- [What the task requires]
The expected answer is every line of the material, reproduced exactly.

- [Excerpted records]

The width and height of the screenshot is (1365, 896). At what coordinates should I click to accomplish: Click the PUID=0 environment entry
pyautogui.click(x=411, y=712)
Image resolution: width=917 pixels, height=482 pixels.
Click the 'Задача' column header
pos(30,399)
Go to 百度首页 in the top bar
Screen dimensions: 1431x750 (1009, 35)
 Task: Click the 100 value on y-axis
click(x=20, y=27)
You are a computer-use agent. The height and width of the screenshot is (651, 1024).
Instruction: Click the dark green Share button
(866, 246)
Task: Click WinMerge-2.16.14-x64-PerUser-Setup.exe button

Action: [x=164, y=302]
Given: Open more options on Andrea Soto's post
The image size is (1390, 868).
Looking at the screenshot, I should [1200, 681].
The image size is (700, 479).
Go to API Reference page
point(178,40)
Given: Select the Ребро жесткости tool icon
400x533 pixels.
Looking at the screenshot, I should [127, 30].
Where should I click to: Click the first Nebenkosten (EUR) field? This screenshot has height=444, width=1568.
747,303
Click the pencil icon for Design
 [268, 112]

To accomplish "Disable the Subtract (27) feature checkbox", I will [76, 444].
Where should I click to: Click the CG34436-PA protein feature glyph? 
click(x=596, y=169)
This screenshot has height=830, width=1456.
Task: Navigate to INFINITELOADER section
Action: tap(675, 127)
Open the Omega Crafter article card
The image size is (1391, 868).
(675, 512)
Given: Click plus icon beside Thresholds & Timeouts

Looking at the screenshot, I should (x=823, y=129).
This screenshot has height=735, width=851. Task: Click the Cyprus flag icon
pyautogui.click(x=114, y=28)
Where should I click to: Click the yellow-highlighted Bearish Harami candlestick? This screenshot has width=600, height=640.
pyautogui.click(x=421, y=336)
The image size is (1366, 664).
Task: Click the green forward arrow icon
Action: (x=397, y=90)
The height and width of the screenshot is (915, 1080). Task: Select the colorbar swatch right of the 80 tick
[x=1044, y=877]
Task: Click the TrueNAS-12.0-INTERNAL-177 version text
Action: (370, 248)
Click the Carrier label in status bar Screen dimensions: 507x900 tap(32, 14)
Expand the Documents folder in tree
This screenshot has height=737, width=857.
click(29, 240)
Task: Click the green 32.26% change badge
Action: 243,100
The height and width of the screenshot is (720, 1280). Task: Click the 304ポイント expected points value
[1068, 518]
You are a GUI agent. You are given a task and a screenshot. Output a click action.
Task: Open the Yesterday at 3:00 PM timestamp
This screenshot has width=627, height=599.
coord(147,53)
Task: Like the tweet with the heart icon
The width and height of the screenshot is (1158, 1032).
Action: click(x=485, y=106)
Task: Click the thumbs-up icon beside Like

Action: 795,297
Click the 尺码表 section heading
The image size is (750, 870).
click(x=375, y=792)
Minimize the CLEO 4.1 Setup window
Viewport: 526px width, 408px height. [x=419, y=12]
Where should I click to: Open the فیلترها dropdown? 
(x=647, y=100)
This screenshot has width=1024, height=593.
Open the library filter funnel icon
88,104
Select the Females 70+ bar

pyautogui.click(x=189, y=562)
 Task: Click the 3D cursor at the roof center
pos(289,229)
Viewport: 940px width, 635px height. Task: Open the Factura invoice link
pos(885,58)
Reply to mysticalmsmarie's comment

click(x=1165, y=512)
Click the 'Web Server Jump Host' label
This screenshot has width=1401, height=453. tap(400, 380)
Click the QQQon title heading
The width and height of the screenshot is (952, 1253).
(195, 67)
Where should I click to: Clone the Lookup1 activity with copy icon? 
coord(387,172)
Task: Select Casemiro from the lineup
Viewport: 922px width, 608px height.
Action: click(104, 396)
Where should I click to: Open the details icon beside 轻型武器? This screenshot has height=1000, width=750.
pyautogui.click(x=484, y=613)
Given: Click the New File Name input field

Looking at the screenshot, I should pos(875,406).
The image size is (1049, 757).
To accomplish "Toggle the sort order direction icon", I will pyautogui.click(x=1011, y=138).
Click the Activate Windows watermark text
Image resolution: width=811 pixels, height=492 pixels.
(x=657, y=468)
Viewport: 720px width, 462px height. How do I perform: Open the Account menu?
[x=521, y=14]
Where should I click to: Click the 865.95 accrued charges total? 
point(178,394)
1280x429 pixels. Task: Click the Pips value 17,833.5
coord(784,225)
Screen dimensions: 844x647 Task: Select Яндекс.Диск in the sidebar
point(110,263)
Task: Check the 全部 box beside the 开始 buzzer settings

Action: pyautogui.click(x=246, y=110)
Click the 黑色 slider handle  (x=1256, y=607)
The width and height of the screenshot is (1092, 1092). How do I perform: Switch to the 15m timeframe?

- [Response area]
The width and height of the screenshot is (1365, 896). At what coordinates should I click to accomplish: Click the PUID=0 environment entry
pyautogui.click(x=411, y=712)
Image resolution: width=917 pixels, height=482 pixels.
Click the 'Задача' column header
pos(30,399)
Go to 百度首页 in the top bar
Screen dimensions: 1431x750 (1009, 35)
 Task: Click the 100 value on y-axis
click(x=20, y=27)
You are a computer-use agent. The height and width of the screenshot is (651, 1024).
Instruction: Click the dark green Share button
(866, 246)
Task: Click WinMerge-2.16.14-x64-PerUser-Setup.exe button

Action: [x=164, y=302]
Given: Open more options on Andrea Soto's post
The image size is (1390, 868).
Looking at the screenshot, I should [1200, 681].
The image size is (700, 479).
Go to API Reference page
point(178,40)
Given: Select the Ребро жесткости tool icon
400x533 pixels.
Looking at the screenshot, I should [127, 30].
Where should I click to: Click the first Nebenkosten (EUR) field? This screenshot has height=444, width=1568.
747,303
Click the pencil icon for Design
 [268, 112]

To accomplish "Disable the Subtract (27) feature checkbox", I will [76, 444].
Where should I click to: Click the CG34436-PA protein feature glyph? 
click(x=596, y=169)
This screenshot has height=830, width=1456.
Task: Navigate to INFINITELOADER section
Action: tap(675, 127)
Open the Omega Crafter article card
The image size is (1391, 868).
(675, 512)
Given: Click plus icon beside Thresholds & Timeouts

Looking at the screenshot, I should (x=823, y=129).
This screenshot has height=735, width=851. Task: Click the Cyprus flag icon
pyautogui.click(x=114, y=28)
Where should I click to: Click the yellow-highlighted Bearish Harami candlestick? This screenshot has width=600, height=640.
pyautogui.click(x=421, y=336)
The image size is (1366, 664).
Task: Click the green forward arrow icon
Action: (x=397, y=90)
The height and width of the screenshot is (915, 1080). Task: Select the colorbar swatch right of the 80 tick
[x=1044, y=877]
Task: Click the TrueNAS-12.0-INTERNAL-177 version text
Action: (370, 248)
Click the Carrier label in status bar Screen dimensions: 507x900 tap(32, 14)
Expand the Documents folder in tree
This screenshot has height=737, width=857.
click(29, 240)
Task: Click the green 32.26% change badge
Action: 243,100
The height and width of the screenshot is (720, 1280). Task: Click the 304ポイント expected points value
[1068, 518]
You are a GUI agent. You are given a task and a screenshot. Output a click action.
Task: Open the Yesterday at 3:00 PM timestamp
This screenshot has width=627, height=599.
coord(147,53)
Task: Like the tweet with the heart icon
The width and height of the screenshot is (1158, 1032).
Action: click(x=485, y=106)
Task: Click the thumbs-up icon beside Like

Action: 795,297
Click the 尺码表 section heading
The image size is (750, 870).
click(x=375, y=792)
Minimize the CLEO 4.1 Setup window
Viewport: 526px width, 408px height. [x=419, y=12]
Where should I click to: Open the فیلترها dropdown? 
(x=647, y=100)
This screenshot has width=1024, height=593.
Open the library filter funnel icon
88,104
Select the Females 70+ bar

pyautogui.click(x=189, y=562)
 Task: Click the 3D cursor at the roof center
pos(289,229)
Viewport: 940px width, 635px height. Task: Open the Factura invoice link
pos(885,58)
Reply to mysticalmsmarie's comment

click(x=1165, y=512)
Click the 'Web Server Jump Host' label
This screenshot has width=1401, height=453. tap(400, 380)
Click the QQQon title heading
The width and height of the screenshot is (952, 1253).
(195, 67)
Where should I click to: Clone the Lookup1 activity with copy icon? 
coord(387,172)
Task: Select Casemiro from the lineup
Viewport: 922px width, 608px height.
Action: click(104, 396)
Where should I click to: Open the details icon beside 轻型武器? This screenshot has height=1000, width=750.
pyautogui.click(x=484, y=613)
Given: Click the New File Name input field

Looking at the screenshot, I should pos(875,406).
The image size is (1049, 757).
To accomplish "Toggle the sort order direction icon", I will pyautogui.click(x=1011, y=138).
Click the Activate Windows watermark text
Image resolution: width=811 pixels, height=492 pixels.
(x=657, y=468)
Viewport: 720px width, 462px height. How do I perform: Open the Account menu?
[x=521, y=14]
Where should I click to: Click the 865.95 accrued charges total? 
point(178,394)
1280x429 pixels. Task: Click the Pips value 17,833.5
coord(784,225)
Screen dimensions: 844x647 Task: Select Яндекс.Диск in the sidebar
point(110,263)
Task: Check the 全部 box beside the 开始 buzzer settings

Action: pyautogui.click(x=246, y=110)
Click the 黑色 slider handle  (x=1256, y=607)
The width and height of the screenshot is (1092, 1092). How do I perform: Switch to the 15m timeframe?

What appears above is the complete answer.